- [Your assignment]:
Reproduce the listing below word for word.
(Study material Opens)
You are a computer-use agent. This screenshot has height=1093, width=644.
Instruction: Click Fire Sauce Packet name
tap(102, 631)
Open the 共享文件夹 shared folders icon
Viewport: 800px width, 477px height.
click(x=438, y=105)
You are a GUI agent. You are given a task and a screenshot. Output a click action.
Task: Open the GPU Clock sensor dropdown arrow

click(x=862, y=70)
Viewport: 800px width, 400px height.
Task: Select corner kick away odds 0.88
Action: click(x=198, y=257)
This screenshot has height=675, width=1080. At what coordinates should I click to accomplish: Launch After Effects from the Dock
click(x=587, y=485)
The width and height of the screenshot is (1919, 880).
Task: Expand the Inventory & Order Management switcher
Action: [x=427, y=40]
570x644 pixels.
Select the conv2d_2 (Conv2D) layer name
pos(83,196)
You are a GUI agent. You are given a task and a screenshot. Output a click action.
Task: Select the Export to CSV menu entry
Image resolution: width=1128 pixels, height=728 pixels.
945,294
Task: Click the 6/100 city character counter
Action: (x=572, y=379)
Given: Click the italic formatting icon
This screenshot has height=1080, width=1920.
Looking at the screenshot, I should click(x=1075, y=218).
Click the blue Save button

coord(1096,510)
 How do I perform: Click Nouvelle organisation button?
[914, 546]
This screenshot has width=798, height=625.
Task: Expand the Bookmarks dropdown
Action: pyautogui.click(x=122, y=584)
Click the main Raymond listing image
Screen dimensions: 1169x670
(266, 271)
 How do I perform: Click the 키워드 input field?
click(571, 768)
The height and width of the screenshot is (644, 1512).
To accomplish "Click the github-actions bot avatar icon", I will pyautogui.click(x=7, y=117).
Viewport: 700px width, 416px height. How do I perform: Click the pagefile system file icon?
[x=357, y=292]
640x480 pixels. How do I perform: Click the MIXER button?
(Study material Closes)
- [Solved problem]:
You are a computer-use agent. This screenshot has height=1093, width=644.
Instruction: Click Fire Sauce Packet name
tap(102, 631)
Open the 共享文件夹 shared folders icon
Viewport: 800px width, 477px height.
click(x=438, y=105)
You are a GUI agent. You are given a task and a screenshot. Output a click action.
Task: Open the GPU Clock sensor dropdown arrow

click(x=862, y=70)
Viewport: 800px width, 400px height.
Task: Select corner kick away odds 0.88
Action: click(x=198, y=257)
This screenshot has height=675, width=1080. At what coordinates should I click to accomplish: Launch After Effects from the Dock
click(x=587, y=485)
The width and height of the screenshot is (1919, 880).
Task: Expand the Inventory & Order Management switcher
Action: [x=427, y=40]
570x644 pixels.
Select the conv2d_2 (Conv2D) layer name
pos(83,196)
You are a GUI agent. You are given a task and a screenshot. Output a click action.
Task: Select the Export to CSV menu entry
Image resolution: width=1128 pixels, height=728 pixels.
945,294
Task: Click the 6/100 city character counter
Action: (x=572, y=379)
Given: Click the italic formatting icon
This screenshot has height=1080, width=1920.
Looking at the screenshot, I should click(x=1075, y=218).
Click the blue Save button

coord(1096,510)
 How do I perform: Click Nouvelle organisation button?
[914, 546]
This screenshot has width=798, height=625.
Task: Expand the Bookmarks dropdown
Action: pyautogui.click(x=122, y=584)
Click the main Raymond listing image
Screen dimensions: 1169x670
(266, 271)
 How do I perform: Click the 키워드 input field?
click(571, 768)
The height and width of the screenshot is (644, 1512).
To accomplish "Click the github-actions bot avatar icon", I will pyautogui.click(x=7, y=117).
Viewport: 700px width, 416px height. How do I perform: Click the pagefile system file icon?
[x=357, y=292]
640x480 pixels. How do I perform: Click the MIXER button?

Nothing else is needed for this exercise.